EXERCISE DESCRIPTION:
Report every line below that contains the word "should", copying each such line in full.

INPUT DATA:
▬▬▬

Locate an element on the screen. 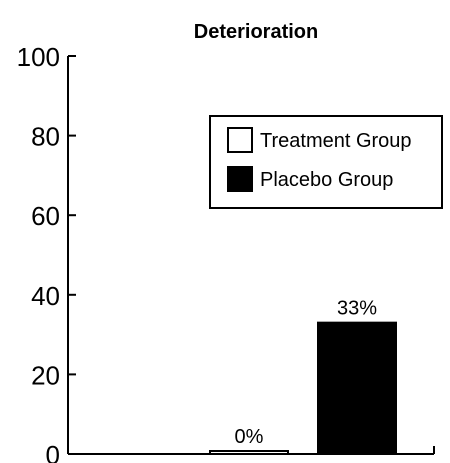 Image resolution: width=450 pixels, height=463 pixels. bar-data-label: 33% is located at coordinates (357, 309).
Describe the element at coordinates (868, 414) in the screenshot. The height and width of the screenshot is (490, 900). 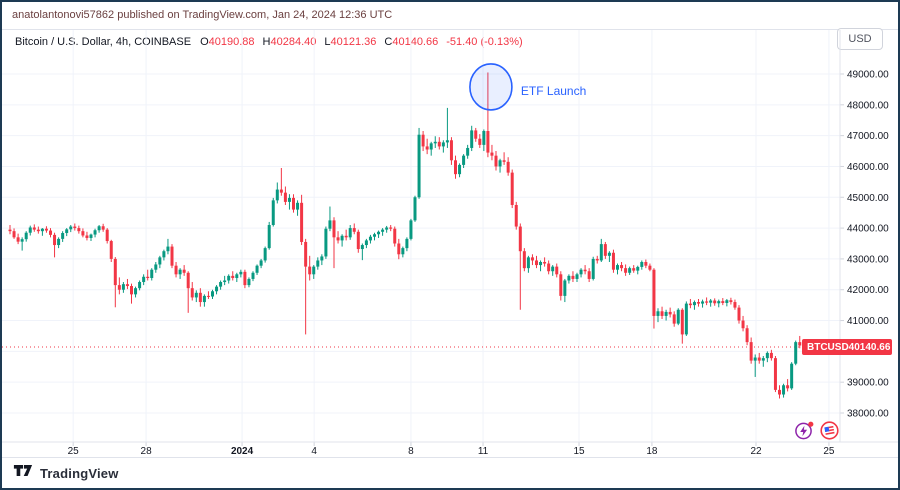
I see `svg-text: 38000.00` at that location.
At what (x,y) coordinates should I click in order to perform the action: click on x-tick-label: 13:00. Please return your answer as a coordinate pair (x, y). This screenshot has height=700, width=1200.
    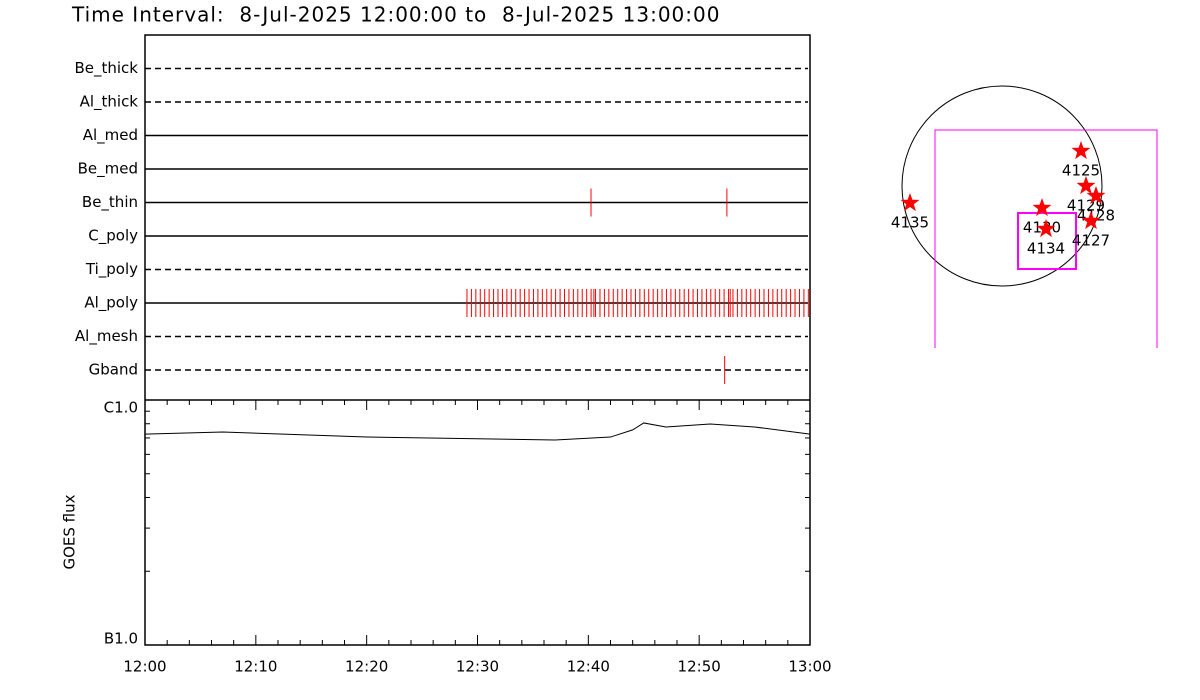
    Looking at the image, I should click on (810, 667).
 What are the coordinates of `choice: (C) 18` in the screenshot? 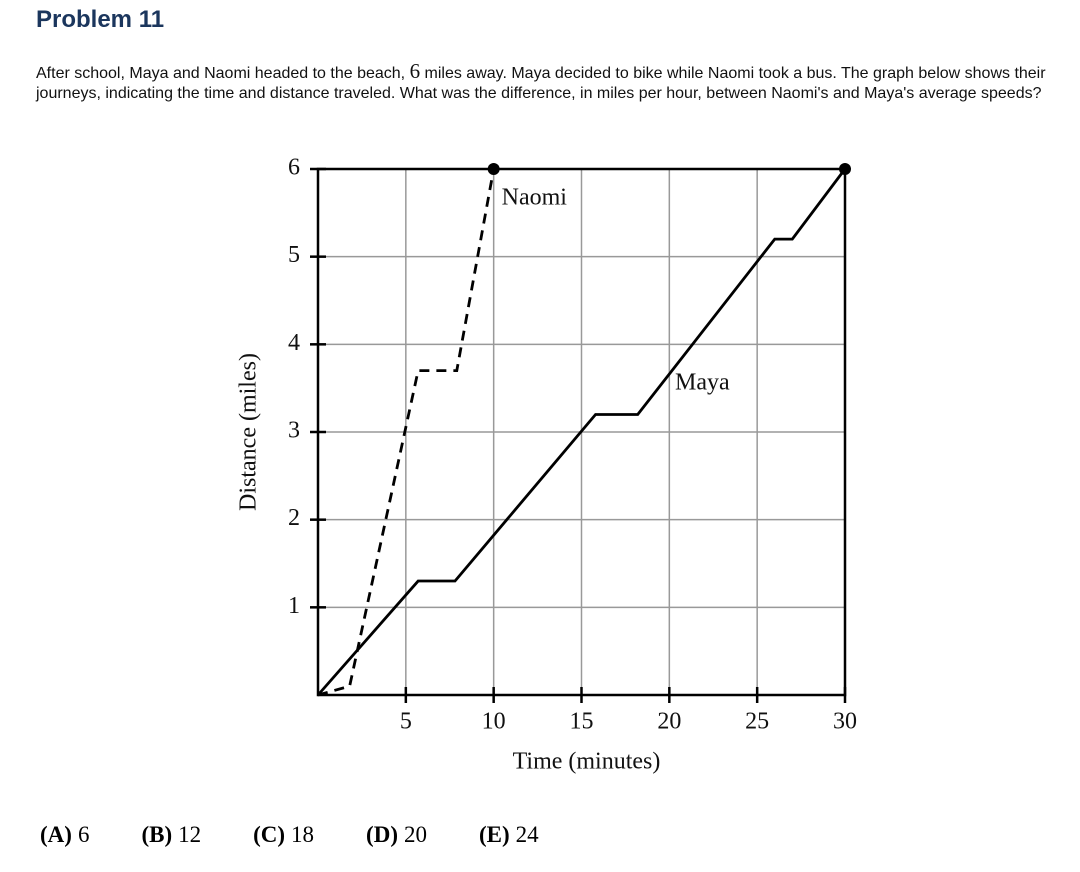 It's located at (284, 835).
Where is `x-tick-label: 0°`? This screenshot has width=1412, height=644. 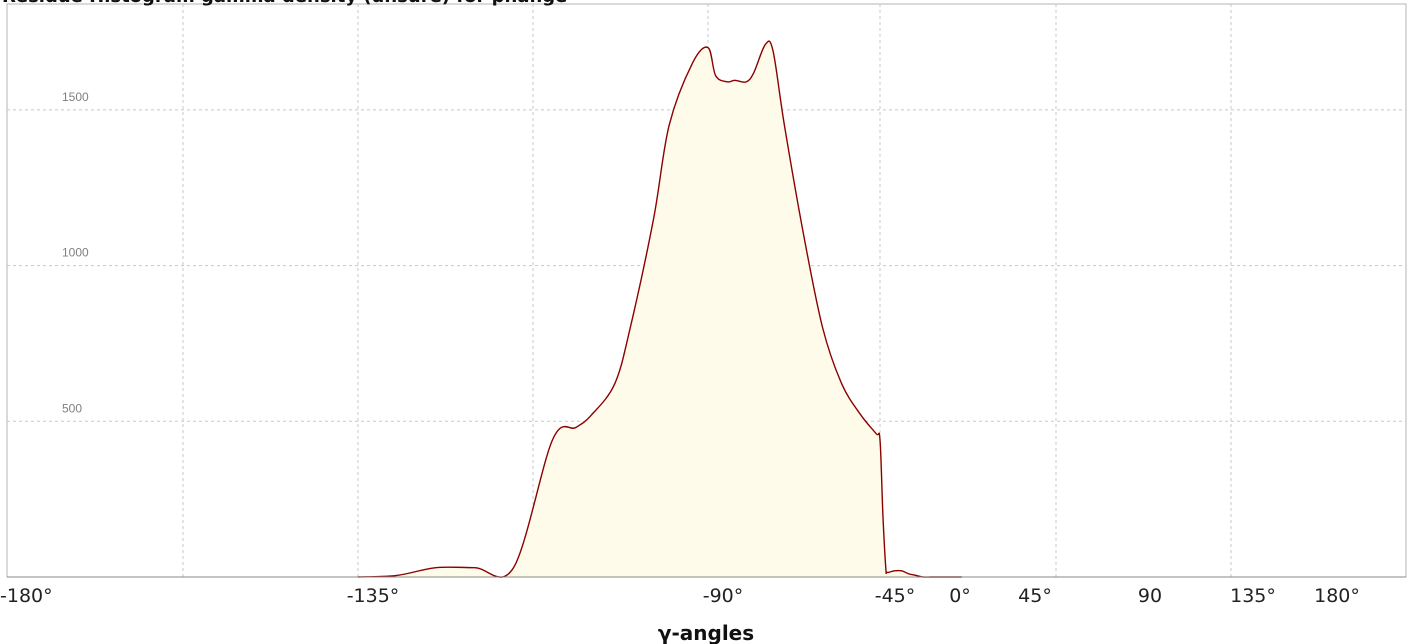 x-tick-label: 0° is located at coordinates (960, 596).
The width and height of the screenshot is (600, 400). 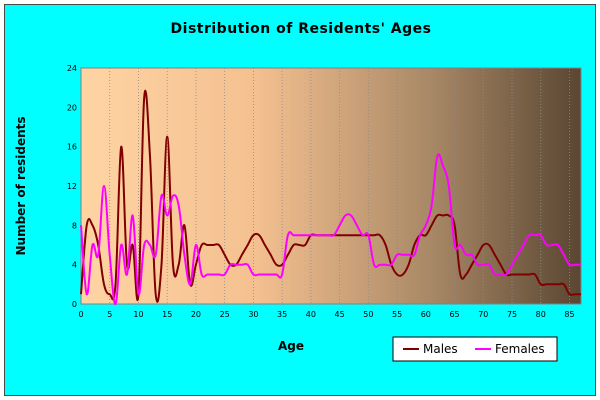 What do you see at coordinates (167, 314) in the screenshot?
I see `x-tick-label-3: 15` at bounding box center [167, 314].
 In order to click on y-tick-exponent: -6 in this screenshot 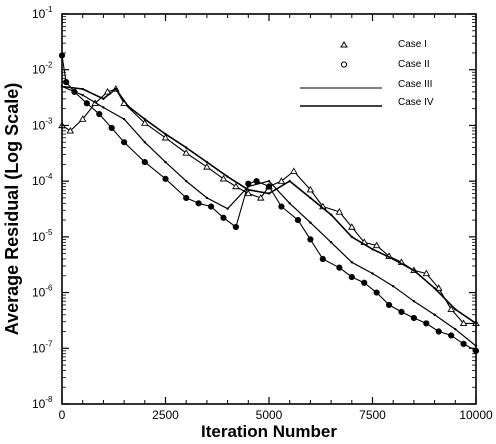, I will do `click(49, 288)`.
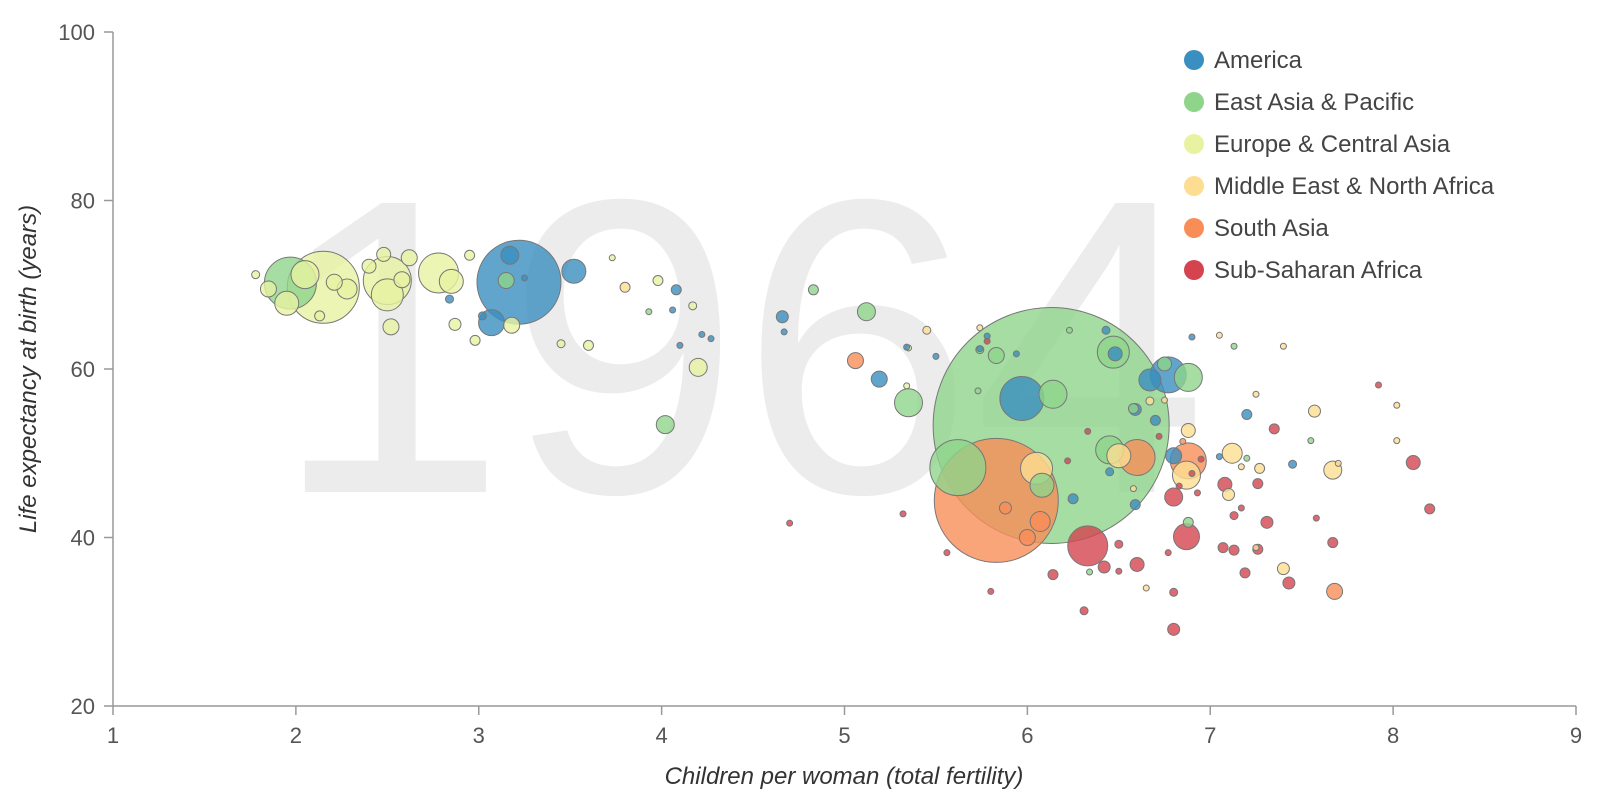  I want to click on legend-label-eca: Europe & Central Asia, so click(1332, 144).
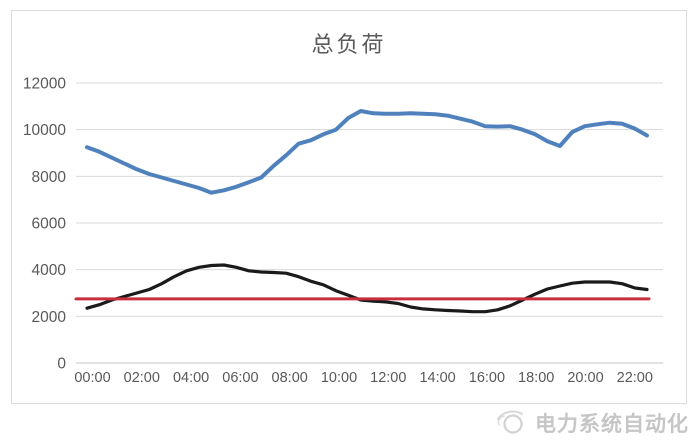 Image resolution: width=697 pixels, height=446 pixels. I want to click on x-axis-tick-label: 10:00, so click(339, 378).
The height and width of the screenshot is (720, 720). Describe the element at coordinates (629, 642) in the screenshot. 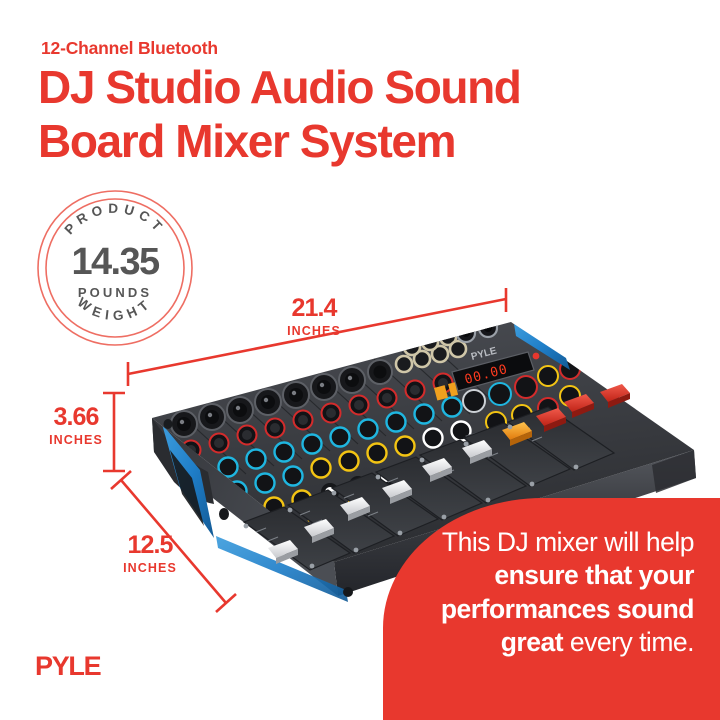

I see `callout-part3: every time.` at that location.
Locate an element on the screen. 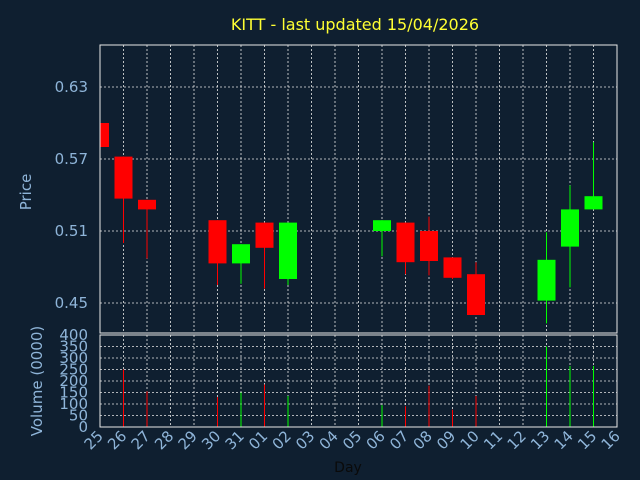  price-tick-label: 0.63 is located at coordinates (72, 87).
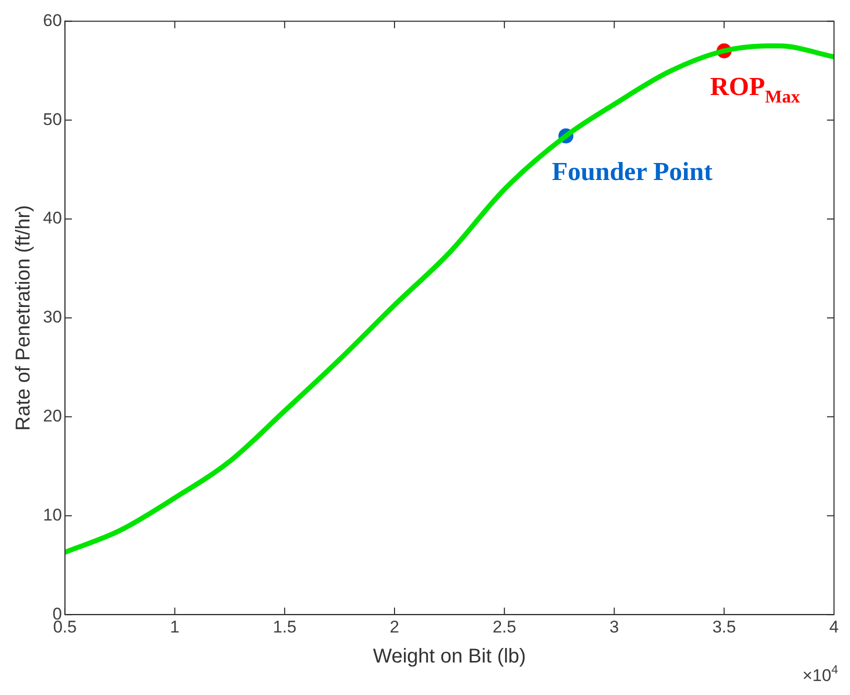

▬▬▬

ANSWER TO THE PROBLEM:
At what (x,y) coordinates should I click in order to perform the action: click on x-tick-label: 13:00. Please return your answer as a coordinate pair (x, y). This screenshot has height=700, width=1200.
    Looking at the image, I should click on (810, 667).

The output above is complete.